The RHS is slightly trickier, as this involves the total charge contained in the gaussian cylinder. That is:

[tex]Q_\text{int} = \int_V \rho dv[/tex]

To work out the differential element of volume, we remember that the volume of a cylinder is [tex]v = \pi r^2 L[/tex], and differentiating with respect to [tex]r[/tex], we have [tex]dv = 2 \pi r L dr[/tex]. We also have the charge density [tex]\rho[/tex] as a function of [tex]r[/tex]. Plugging it into the charge equation,

[tex]Q_\text{int} = \int_V \rho dv = \int_0^r A r'^2 2 \pi r' L dr' = \frac{A \pi L r^4}{2}[/tex]

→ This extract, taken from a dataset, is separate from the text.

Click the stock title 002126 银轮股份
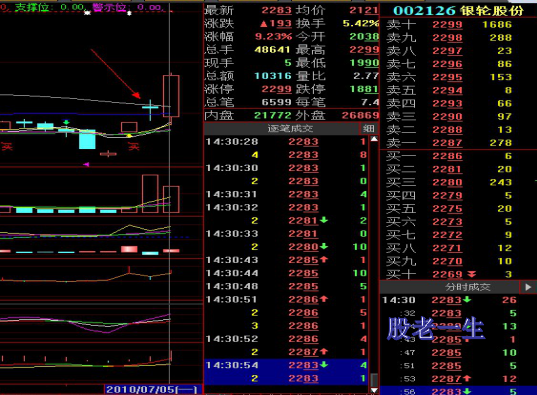537x395 pixels. (x=458, y=11)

where I added [tex]'[/tex] to the integrand to not confuse it with the upper limit. All you need to do now is set both sides of Gauss' law equal to each other, solve for the E field, and not forgetting to do unit conversion, evaluate it at r = 7 cm.

Notice how when you set them equal, the [tex]L[/tex]'s cancel out, as expected - this is a better method than to assume it's value to be 1. 1 What? cm? m?

Good luck.
Bryon
#3
Jan31-11, 01:41 PM
P: 99
Ah I see. I was not sure how to get rid of L. Which I just assumed to be 1m.

Bryon
#4
Jan31-11, 06:50 PM
P: 99
Gauss' Law: Solid Non-conducting Cylinder

Ah now that I read your post I makes a lot more sense! Thanks!